Viale’s stereotypes mainly revolved around students in sororities, she said.
“I had this stereotype that they were shallow blonde girls that only cared about partying, but once I started working with them through the program, I found out they are amazing people," Viale said. "They care about others, and they fight for what they believe in.”
Viale acknowledges she took a risk in setting off to a new country and leaving her friends and family back in Argentina but said she felt there were unique opportunities in the U.S. awaiting her.
“I really wanted to have the experience of venturing into something that was unknown. My godfather lives here, so I also wasn’t completely alone. Mainly, it was the idea of adventure. I am crazy about adventure. I may not know how I am going to do it, I just know I will do it,” Viale said.
It is this spirit of adventure that propelled and motivated Viale to try something new, she added.
In the process, she said she has forged new friendships, found a boyfriend with whom she has been with for over a year and discovered new opportunities working as a coordinator within the Department of Spanish & Portuguese at the UA. Viale is applying for a work permit and is getting her master’s in Hispanic linguistics.
Viale said she misses friends and family from Argentina and tries her best to stay in touch with them through Skype, Facebook and other social media, and she also said she misses Argentine cuisine, mainly the "Sandwich de Miga."
“They are very popular in Argentina. Everyone loves them," Viale said. "They are very difficult to make, because of the mayo and type of bread that you need – it must be very spongy. And I really, really like them, and I miss them a lot.”
Viale said she does not get to go back home very often because of how "grueling and expensive" the 14-hour flight can be. She got to go back in June of last summer and will return upon graduating in July.
“I try to video chat a lot with family and friends. Everyone tries to make sure that if there is some kind of birthday party or a celebration, everyone tries to make sure I am virtually there,” Viale said.
While Viale acknowledges there are cultural differences between nations, she also insists stereotypes are generalizations and “people are people, no matter where you go.”
Viale said she will continue to travel and try new things as part of her new lifestyle.
“My boyfriend and I are thinking about going to either Edinburgh in Scotland or Canada, because they have great Ph.D. programs,” Viale said.
Viale's boyfriend, Damian Romero, is from Mexico and said he believes they have bonded over the fact they are both international students.
“Since we are both international students, we understand what it is like to come to the U.S. from a whole different culture," Romero said. "This is a fact that has brought us together for sure, since Mexico and Argentina have cultures that are as different as, say, Australia and the U.S."
Viale credits a lot of personal growth to the risks she has taken in coming to the U.S.
“I took a risk in coming here. I left my family, my friends and everything, but it has paid off," Viale said. "It’s difficult to have connections with someone who is far away. I lost people in the process, but I think the ones I have kept are the ones that actually want to be in my life."
Viale also credits the UA with creating a welcoming environment for international students, especially through the Global Ambassadors program.

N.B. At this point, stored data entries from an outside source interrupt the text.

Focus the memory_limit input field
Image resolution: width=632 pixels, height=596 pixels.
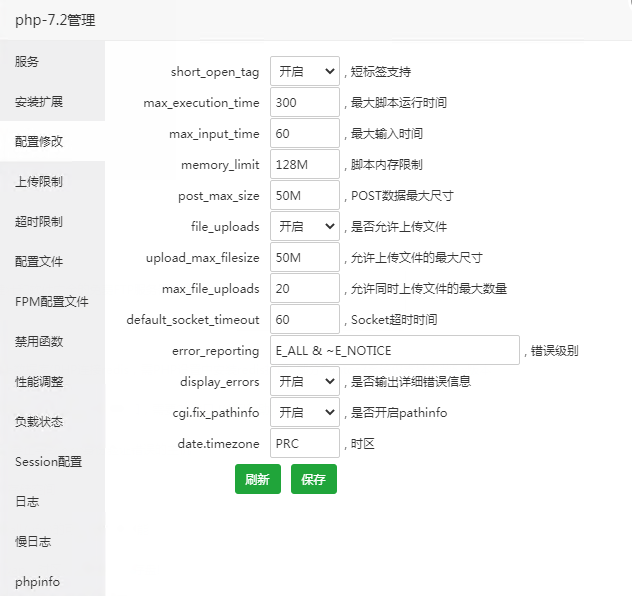(304, 164)
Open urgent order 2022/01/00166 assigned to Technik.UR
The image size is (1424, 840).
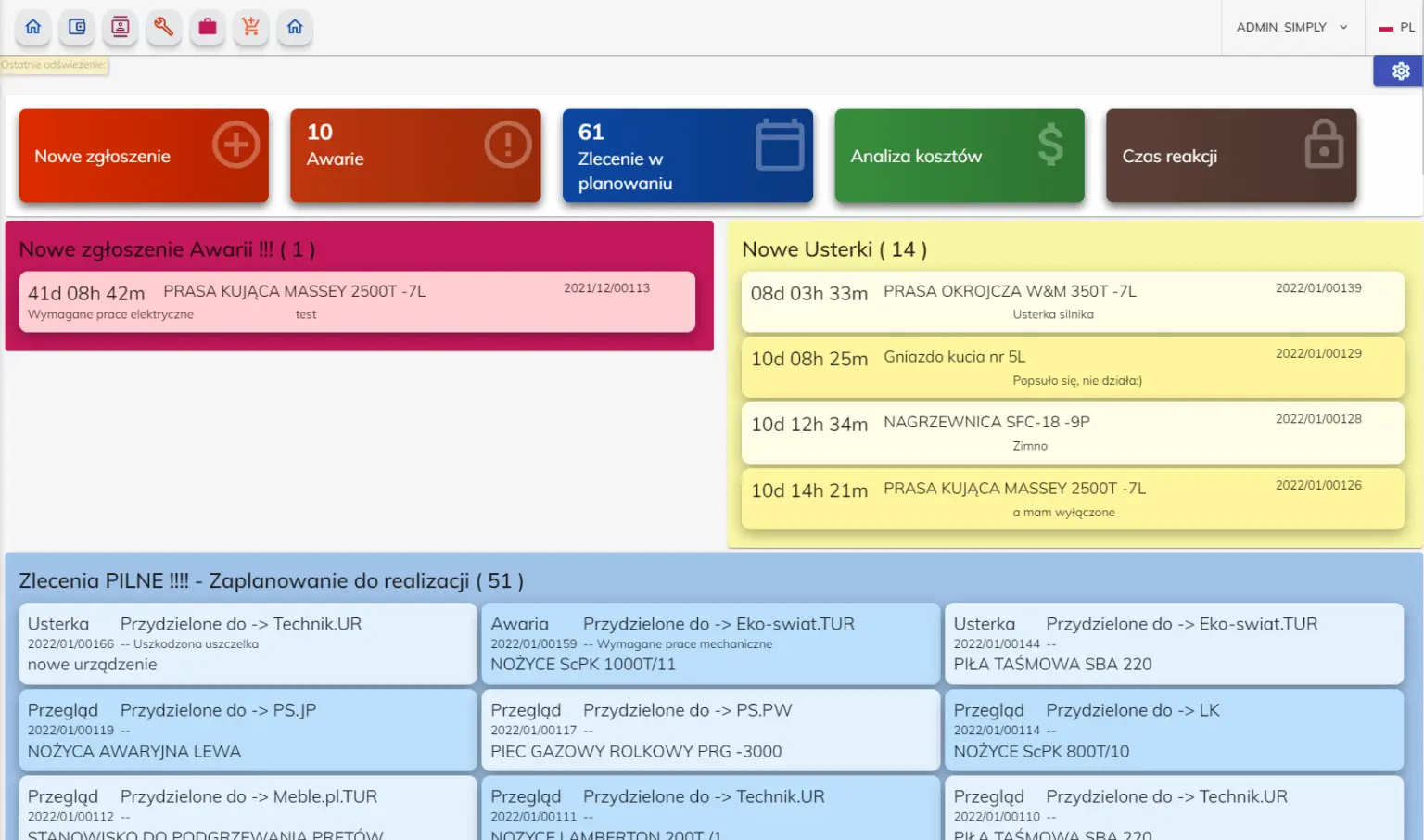pyautogui.click(x=248, y=643)
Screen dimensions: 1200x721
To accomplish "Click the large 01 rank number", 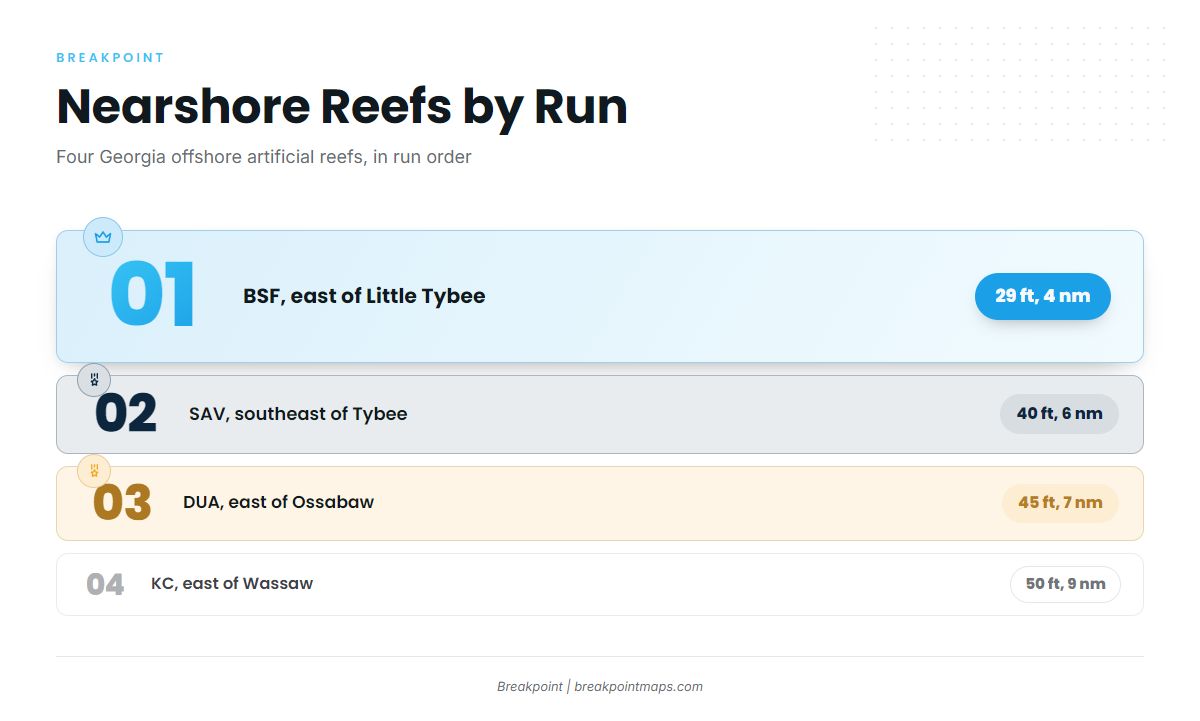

“The students have opportunities to interact among themselves and have a security blanket, a network they can count on,” Viale said.
Kiran Sardar is a colleague of Viale’s and said she has gotten to see her grow throughout her time at the university.
“I have always admired Laura's honesty about being an international student in the U.S.," Sadar said. "She very honestly and often humorously would put forward things that she found different and sometimes strange here."
Sadar said, being an international student herself, she has often resonated with her experiences and more importantly "appreciated Viale for the warm culture and caring spirit" she has brought from Argentina.
Viale also said becoming a student again at the age of 34 has been troubling but incredibly rewarding. She stressed the importance of stepping out of one's comfort zone.
“Go for it. The experiences you have when you go abroad are amazing,” Viale said.